The All-in-one Box
Sydney Morning Herald
Monday April 14, 1997
Brother's "multi-function centre" rolls the most common office hardware into one box - and it's a business bundle of joy, TREVOR IRETON reports.
TELEPHONE, fax machine, answering machine, laser printer, copier and increasingly a scanner - these are the tools of modem business. But with typical prices anywhere from $500 to $1,000 for each machine, it's outrageously expensive to get fully kitted out.
Brother's solution to this dilemma is the Multi-Function Centre MFC-9500, which crams these disparate capabilities into a single box of tricks and adeptly juggles them: it can simultaneously print and fax, scan and print, print and copy, scan and receive a fax, copy and receive a fax. All this from one power point and with telephone line. It's an efficiency that spells good news for businesses operating on shoestring budgets or with little space at hand.
The MFC-9500's print engine, adopted from Brother's proven range of laser printers, outputs a crisp six pages per minute at 600 dpi resolution for professional quality copy on a variety of paper and card weights.
Advanced print options include a draft mode that uses only 50 per cent ink yet runs at the same high speed, and a reduction mode to shrink two A4 sheets onto a single A4 page. A straight paper feed path and anti-curl system permits paper to be reused.
With 512Kb on-board RAM, the Brother proved itself more than capable for business documents incorporating basic graphic elements such as logos, charts and clip-art images. Attempts to print photo-quality images scanned in or downloaded from Web pages slowed the output, but if you find the .Brother a little laggard for this specific application it can be upgraded to 1.5Mb RAM for $399.
Improvements could be made to the holding capacity of the document catcher as there was a tendency for printed pages to be pushed off the front tray onto the floor during bulk printing or copying.
Some of the most welcome advantages from using the MFC-9500 as your fax machine include the low price, flat filing and longevity of A4 sheets compared with a roll of thermal paper, and a memory chip which can store up to 60 incoming pages if you run out of paper. Most offices must keep their fax machine turned on overnight, so the Brother can be put into a low-power and noiseless sleep mode until an incoming call is detected, at which point the unit leaps into life.
As a photocopier the MFC-9500 scales pages from 50 per cent to 200 per cent, again at 600 dpi, and can do 99 copies with sorting. The main paper tray holds 200 sheets, in front of which sits a 30-page automatic document feeder.
The same copier mechanism doubles as a TWAIN-compliant scanner which can churn through documents at up to 8 ppm in 100 dpi draft mode or 4 ppm in 200 dpi, although unlike flatbed machines that handle bound documents such as magazines the MFC-9500 can process only loose pages. Images are rendered at 256 shades of grey. There was little toner banding in scans and the resultant images approached the tone of black and white photographs. Bundled Xerox TextBridge software allows quick "prescans", restriction of the scan to a user-defined area of the page and optical character recognition (OCR) to avoid retyping scanned documents.

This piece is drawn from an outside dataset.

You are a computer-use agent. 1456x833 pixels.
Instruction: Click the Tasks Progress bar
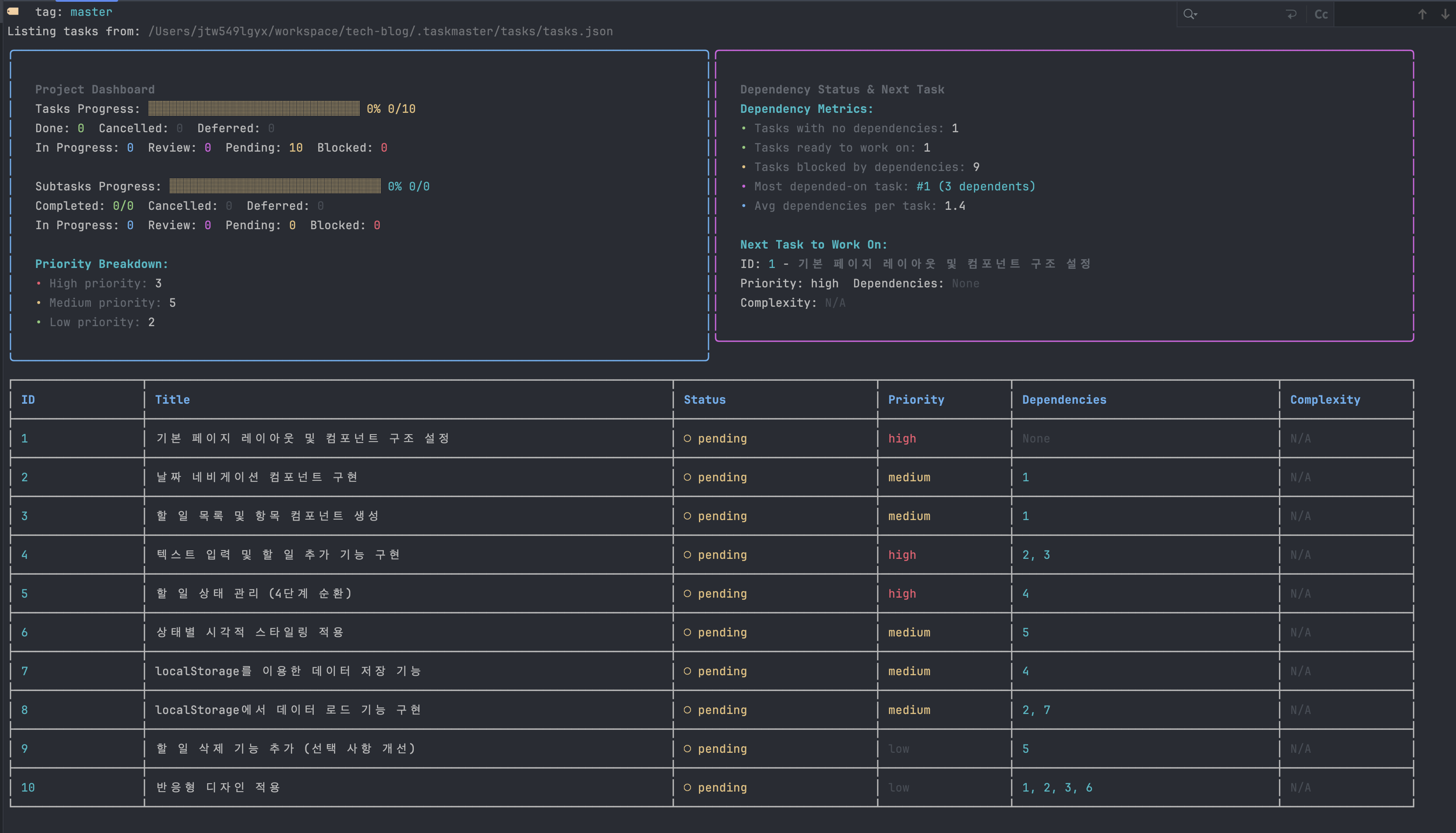coord(254,109)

Users will save on running costs through buying consumables for only one device instead of many. Replacing the toner cartridge after 2,000 pages costs $49 and the drum (rated at 20,000 pages) is priced at $279.
The MFC-9500 can be pressed into duty as a telephone with 124 auto-dial memories and a clever alphabetical index on the LCD display. Redial, hands-free dialling and speaker phone functions are also included.
Being a thoroughly modern gadget, the MFC-9500's answer machine uses non-volatile RAM instead of tape to store 15 minutes of messages.
With all this functionality you need a way to easily control the machine. Brother's proprietary Multi-Function Link Pro software (for Windows 3.1 and Windows 95) provides a comfortable interface that firmly links the MFC-9500 with your PC by transferring settings you choose on the fax machine to your computer and vice versa. Faxes can be sent from any Windows application and a schedular can dispatch faxes at any user-defined time to take advantage of off-peak phone charges.
The same software includes a Message Centre for storing answer machine messages and faxes onto your PC's hard drive. This adds the ability to retrieve faxes and voicemail while away from the office and have faxes forwarded to another fax machine.
Now, if only Brother can be persuaded to ship the software and printer drivers on a single CD instead of nine floppy discs!
At first glance the MFC-9500 seems best suited for small and even home-based businesses, but it's also perfectly suited to big business executives and project teams needing a local (read "private and secure") fax machine and printer.
In short, this pleasing mix of functionality with a recommended ticket price of $1,799 is almost guaranteed to tempt the small business and executive user yet keep your accountant smiling.